→ Task description
Render the lines of the records from the line with "Viewport: 274px width, 194px" to the line with "Looking at the screenshot, I should click(251, 146).", both included, as a numbered list. Leave out blank lines and the pictures.

→ Exercise material
- - - - - - -
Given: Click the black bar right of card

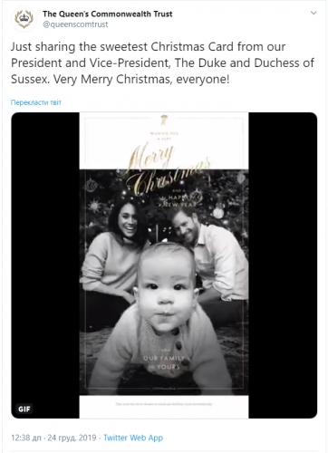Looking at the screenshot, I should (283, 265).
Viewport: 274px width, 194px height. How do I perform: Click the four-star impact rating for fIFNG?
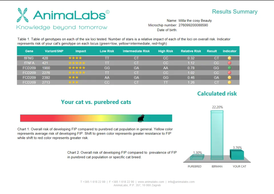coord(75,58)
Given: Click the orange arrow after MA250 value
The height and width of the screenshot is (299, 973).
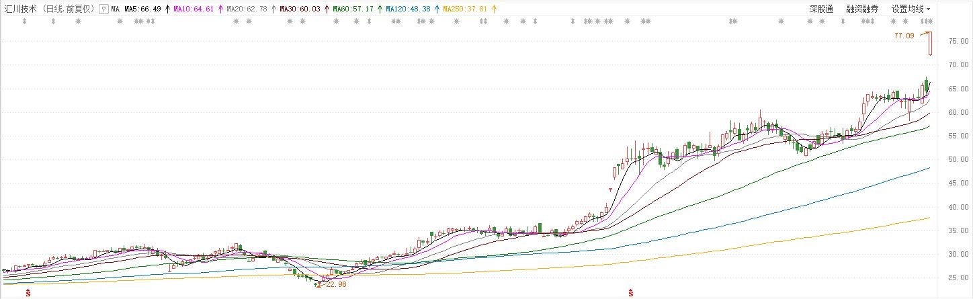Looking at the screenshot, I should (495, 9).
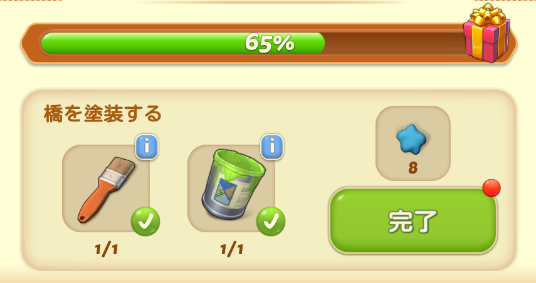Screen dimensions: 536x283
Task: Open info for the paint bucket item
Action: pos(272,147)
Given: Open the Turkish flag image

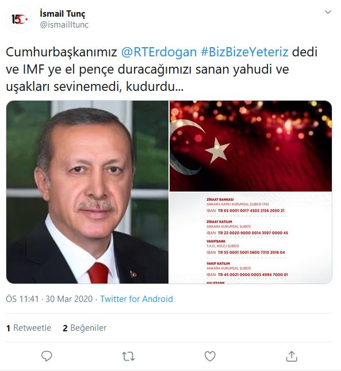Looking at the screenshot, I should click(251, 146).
- - - - - - -
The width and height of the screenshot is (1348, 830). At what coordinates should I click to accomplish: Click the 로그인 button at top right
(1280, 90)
- - - - - - -
→ Answer for the task
1. Viewport: 274px width, 194px height. How do I perform: Click the four-star impact rating for fIFNG?
2. coord(75,58)
3. Given: Click the orange arrow after MA250 value
4. The height and width of the screenshot is (299, 973).
5. Looking at the screenshot, I should (495, 9).
6. Screen dimensions: 536x283
7. Task: Open info for the paint bucket item
8. Action: pos(272,147)
9. Given: Open the Turkish flag image
10. Looking at the screenshot, I should click(251, 146).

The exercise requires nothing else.